The JNDI Service Provider Interface

The JNDI architecture supports pluggable modules referred to as Service Provider Interfaces ( SPIs ), as illustrated earlier in Figure 14.1. They are responsible for implementing the client-side protocol for a specific naming service. JNDI provides a common API to the client independent of the selected SPI.

The Java application chooses which JNDI SPI it wants to use through the javax.naming.Context interface. Each SPI implements an InitialContextFactory that creates an instance of an object that implements the Context interface. The context factory is responsible for creating an instance of a JNDI Context for its particular protocol. A hash table is passed to the InitialContextFactory that contains properties used to customize the SPI. This hash table is referred to as the JNDI context environment. The javax.naming.Context interface defines constants that are used as the key value of the hash table, as listed in Table 14.1.

Table 14.1. The Context Environment Defines Property Names for Configuring the Hashtable

Examples of using the LDAP, RMI, COS, and WebLogic SPIs are discussed in the following sections.

Using the LDAP SPI

The InitialContextFactory class for the LDAP SPI is com.sun.jndi.ldap.LdapCtxFactory . The PROVIDER_URL is constructed with a protocol , hostname , and port . The protocol is ldap , and the hostname is the name of the host where the LDAP server is running.

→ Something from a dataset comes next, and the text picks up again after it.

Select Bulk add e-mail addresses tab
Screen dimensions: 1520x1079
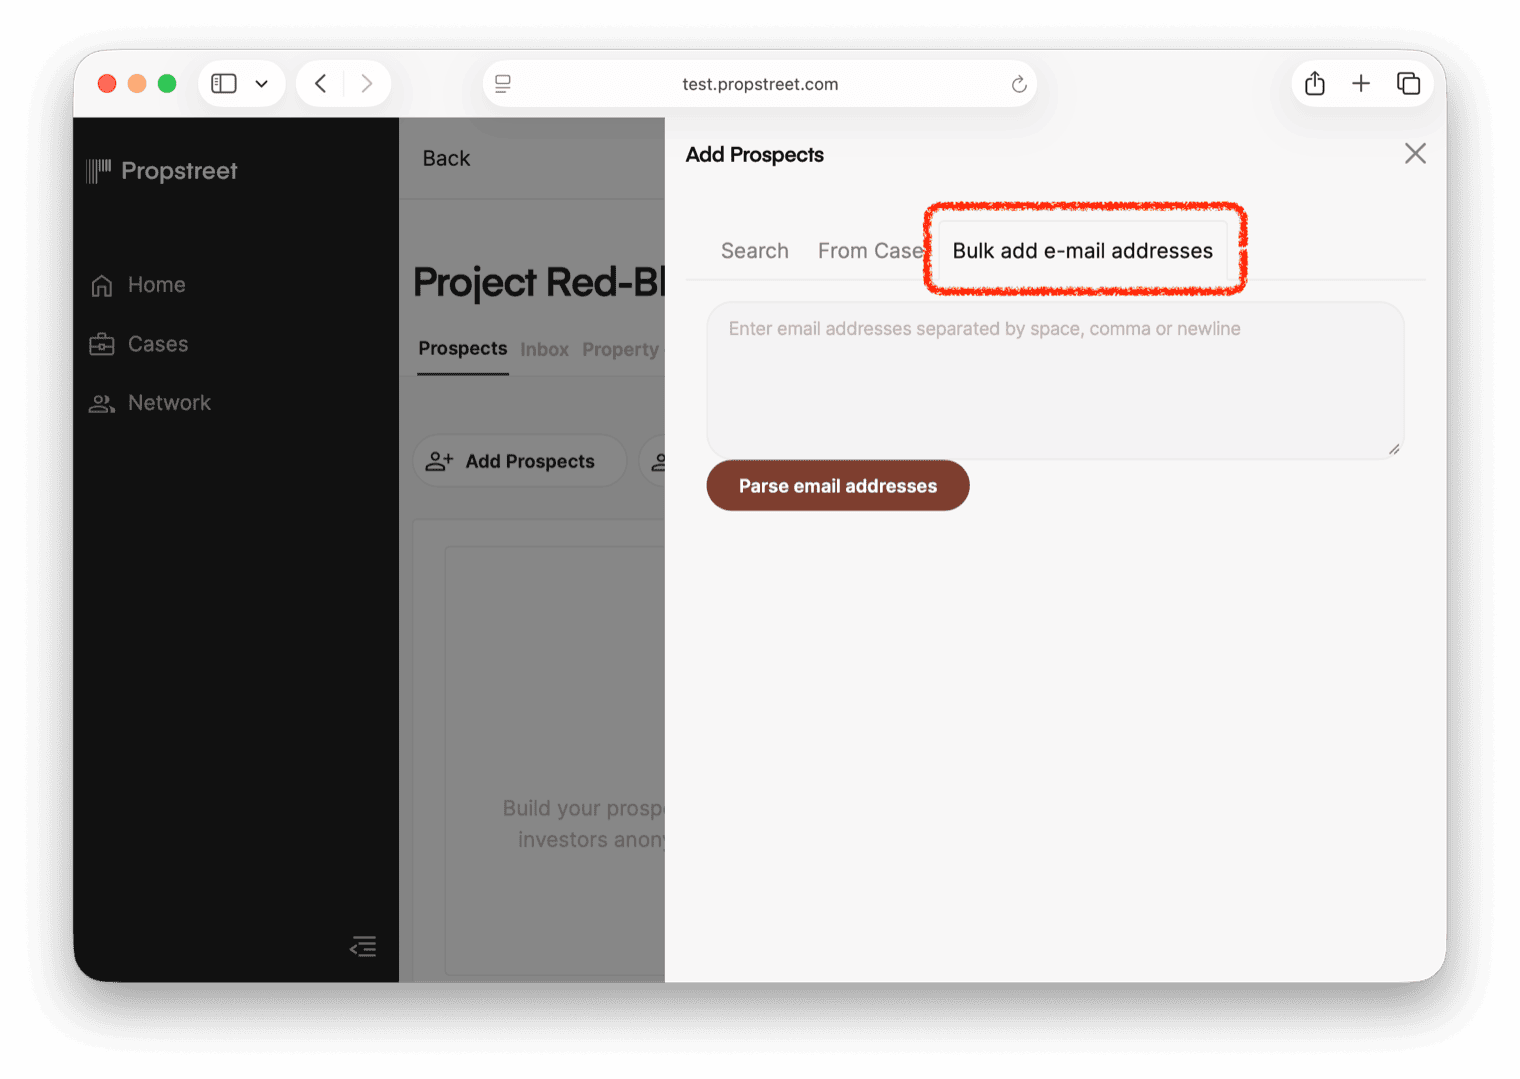point(1082,251)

If the LDAP server is running on the same system as the Java application, you can use localhost as the hostname. The default port for LDAP is 389, but the LDAP server may be running on another port. A sample PROVIDER_URL for LDAP is

 ldap://localhost:389 

The example in Listing 14.2 creates a javax.naming.Context for the LDAP SPI. The context environment specifies com.sun.jndi.ldap.LdapCtxFactory as the InitialContextFactory . The PROVIDER_URL defines the hostname and port of the LDAP server. The SECURITY_AUTHENTICATION , SECURITY_PRINCIPAL , and SECURITY_CREDENTIALS are used to authorize access to the root distinguished node of the LDAP database.

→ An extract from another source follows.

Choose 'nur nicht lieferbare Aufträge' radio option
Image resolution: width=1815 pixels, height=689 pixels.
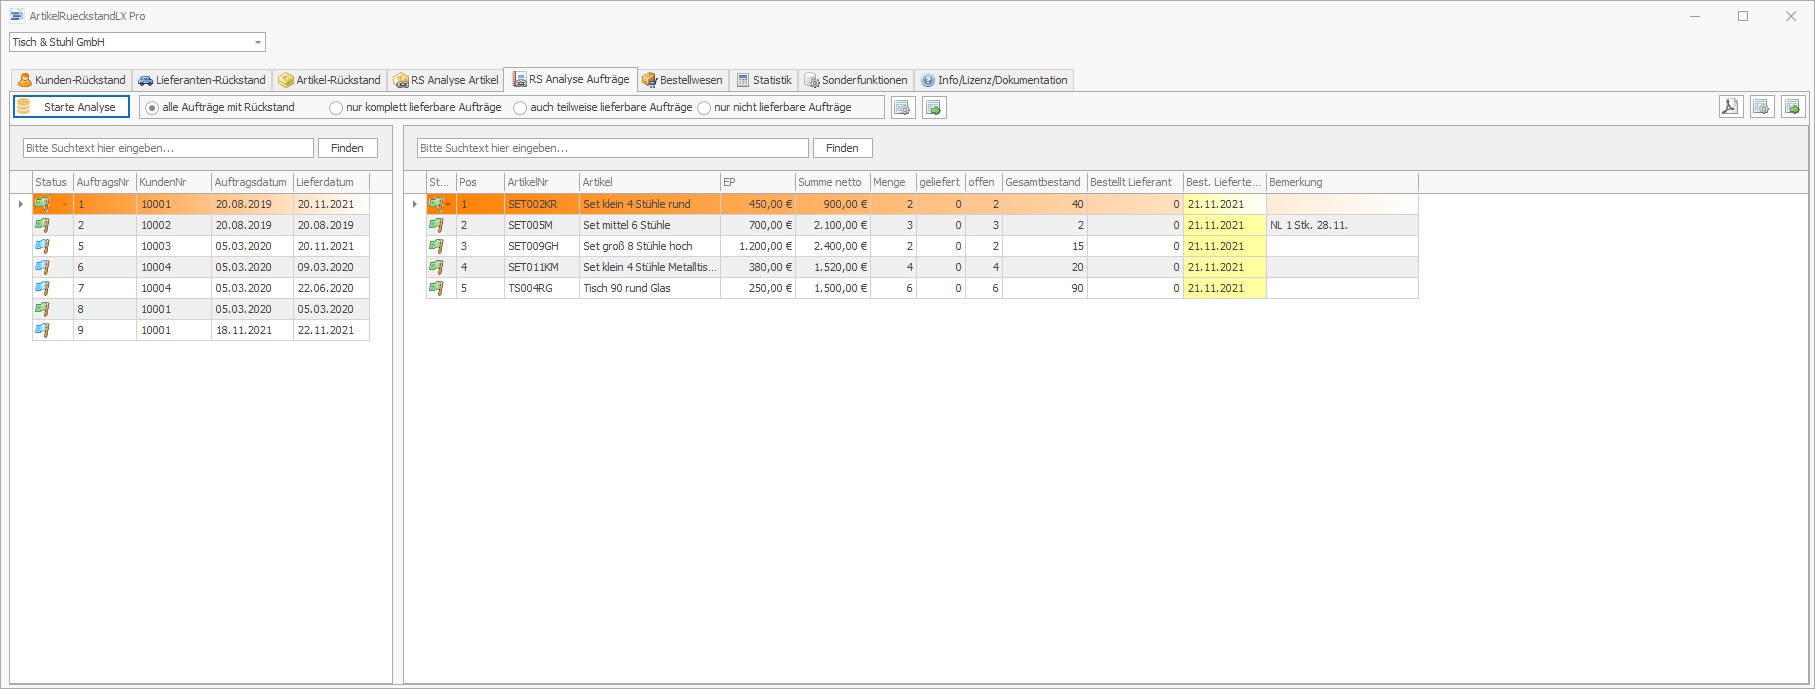point(704,108)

Listing 14.2 The JNDI SPI Is Configured Through the LdapCtxFactory for LDAP

 /** Create JNDI Context for LDAP @param rootDN LDAP root distinguished name @param rootPW LDAP root password @returns JNDI Context @exception NamingException */ private Context createLdapContext( String rootDN, String rootPW ) throws NamingException { Hashtable env = new Hashtable(); env.put(Context.INITIAL_CONTEXT_FACTORY, "com.sun.jndi.ldap.LdapCtxFactory" ); env.put( Context.PROVIDER_URL, "ldap://localhost:389" ); env.put( Context.SECURITY_AUTHENTICATION, "simple" ); env.put( Context.SECURITY_PRINCIPAL, rootDN ); env.put( Context.SECURITY_CREDENTIALS, rootPW ); Context ctx = new InitialContext( env ); return ctx; } 

LDAP Security Considerations

LDAP security properties are determined by the configuration of the LDAP server. Typically, no security credentials are required for lookup or search operations. To protect the contents of the LDAP server, security is enforced for bind, rebind, and unbind operations. If the LDAP server is configured with simple clear-text passwords, set the SECURITY_PRINCIPAL to the root-distinguished name, and set the SECURITY_CREDENTIALS to the root password. Listing 14.2 provided an example using the root distinguished name with a root password.

In addition to simple text passwords, the WebLogic server provides the capability to configure an LDAP Authentication Provider containing users and groups. This is configured through the Security Realms on the WebLogic Administrator Console. From the configuration of a security realm, the LDAP Authentication Provider is selected and configured. The WebLogic LDAP Authentication provides a fully compatible Java Authentication and Authorization Service (JAAS). A working JAAS sample is provided with the WebLogic Server software. The sample is located in the SAMPLES_HOME\server\src\examples\security\jaas directory provided with WebLogic Server.

Using the RMI SPI

The InitialContextFactory class for the RMI SPI is com.sun.jndi.rmi.registry.RegistryContextFactory . The PROVIDER_URL is constructed with a protocol , hostname , and port . The protocol is rmi , and the hostname is the name of the host where the rmiregistry is running. If the rmiregistry is running on the same system as the Java application, you can use localhost as the hostname. The default port for RMI is 1099, but the rmiregistry may be running on another port. A sample PROVIDER_URL for RMI is

 rmi://localhost:1099 

The example in Listing 14.3 creates a javax.naming.Context for the RMI SPI. The context environment specifies com.sun.jndi.rmi_registry.RegistryContextFactory as the InitialContextFactory . The PROVIDER_URL defines the hostname and port of the RMI server. The context environment for RMI requires the RMISecurityManager to be specified.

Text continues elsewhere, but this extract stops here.